#### [DOCUMENT TEXT]
Having been so championed by the popular press, and even by some avant-garde outlets, as the embodiment of a great British cinema, Hitchcock’s move to America caused no little irritation, even some hurt. The timing of his departure, in 1939, just before Britain declared war on Germany, only exacerbated the sense of betrayal. Michael Balcon, the man who had done so much to nurture Hitchcock’s talent, took out space in a London newspaper to flay his former protégé for apparently deserting his country in its hour of need, referring to him haughtily as a “plump young junior technician.” Most refrained from making the issue personal, but the critic C. A. Lejeune observed that a lot of her peers believed Hitchcock “had sold his soul to Hollywood. . . . There would be no more Hitchcock pictures, only Hollywood pictures made by Hitchcock.” London Hitchcock, so the thinking went, had been a bespoke maker of exquisite Swiss watches, each with his hallmark engraved on the back; Hollywood Hitchcock was bound to be a factory foreman, churning out Model Ts on a relentless production line. Both were remarkable objects, but only one was a thing of beauty bearing the soul of its creator.
There is merit in that argument, as Hitchcock’s first Hollywood movie, Rebecca, shows. In many ways, the film was a professional triumph. Lejeune said Hitchcock’s detractors in London would have to eat their words: “his first Hollywood picture is in every way his best.” Although Hitchcock’s opinion on the film’s quality vacillated, he recognized that it was a crucial step in developing his career. In his words, it was “a completely British picture,” with an all-English cast, set mainly in England, and based on source material by an English author. Yet i
t was not like the depictions of England that audiences back home had come to expect from Hitchcock. Finely observed authenticity had slunk to the background, replaced by a more generic sense of Englishness, all stately home sternness and patrician hauteur. Hitchcock put this down to the demands of Selznick, and the influence of the film’s American screenwriter Robert Sherwood, who gave the script a “broader viewpoint than it would have had if made in Britain.” In fact, Rebecca was of a piece with Hollywood fashions. English and British films, such as the ones Hitchcock had been making since the silent days, tended to do modest business at the US box office, but romantic American fantasies about life across the Atlantic—almost always set in the past—were hugely popular with the public and the critics. Britons themselves could be unkind about these films. Graham Greene mocked Twentieth Century-Fox’s Lloyd’s of London (1937) by remarking that the “name of England is so freely on the characters’ lips that we recognize at once an American picture.” According to one scholar, between 1930 and 1945, Hollywood churned out more than one hundred and fifty “British” films. Hitchcock made a significant contribution to the genre: three of his first four Hollywood films were set in his homeland, including Foreign Correspondent, in which a straight-shooting American journalist battles an anti-British spy ring as the grip of war tightens on the sceptered isle. The movie helped bolster the wartime myth of London’s “Blitz spirit,” and was nominated for Best Picture at the Academy Awards in 1941, a category won by Rebecca.

#### [SET TASK]
Extend the passage above about Hitchcock's move to Hollywood, starting right after its final sentence.

#### [INFORMATION PROVIDED]

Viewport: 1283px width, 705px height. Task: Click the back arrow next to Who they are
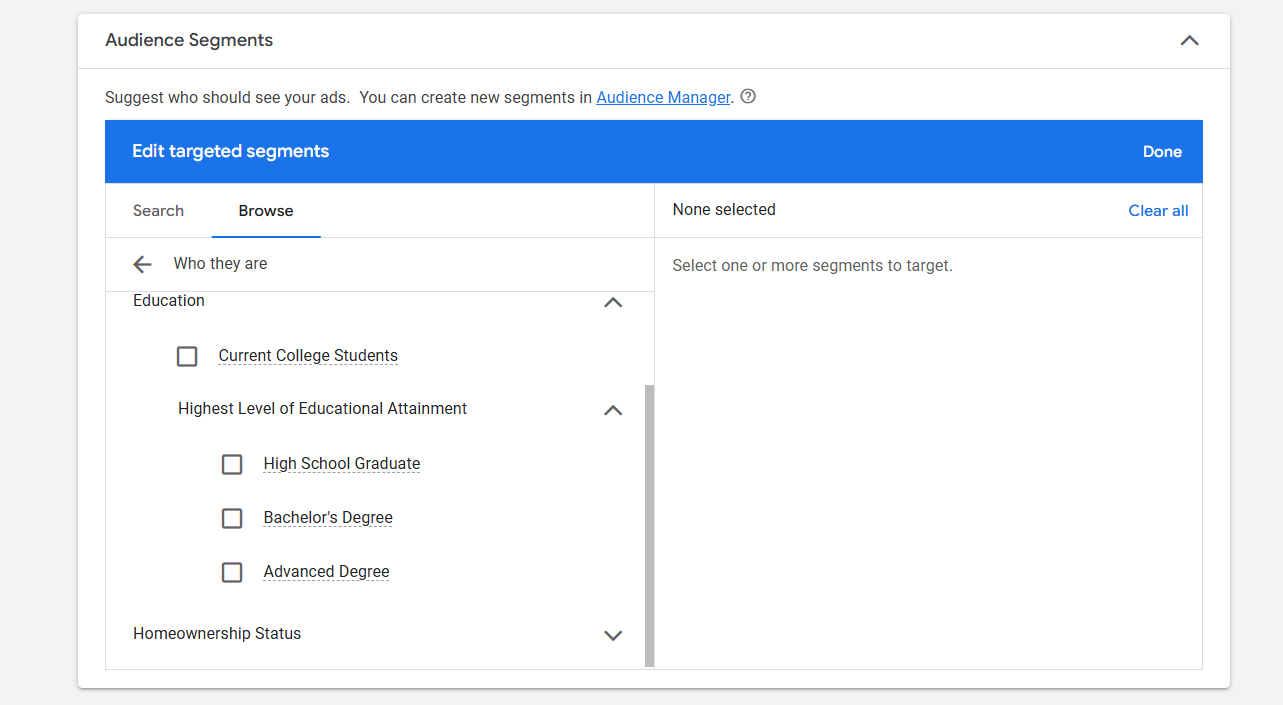point(142,264)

#### [RIGHT ANSWER]
Eighty years later, it seems little has changed. Britain’s place in the film world is still to present tales of kings and queens, a vanished past, or fantasy worlds that have never existed. The first British film to win an Oscar was The Private Life of Henry VIII in 1933. The travails of English aristocrats remain Academy Award catnip—The Queen, Darkest Hour, The King’s Speech, The Favourite, all spring to mind. The chances of a British version of Moonlight, Manchester by the Sea, or Three Billboards Outside Ebbing, Missouri receiving the same attention are remote. Those from communities whose lives are underrepresented on British screens—Idris Elba, John Boyega, Thandie Newton, for example—often leave for Hollywood in order to reinvent themselves as on-screen Americans. In Hitchcock’s day, the Londoner Charles Chaplin made the same journey, as did Bristolian Archie Leach, metamorphosizing into a magnificent, rootless alien who went by the name Cary Grant.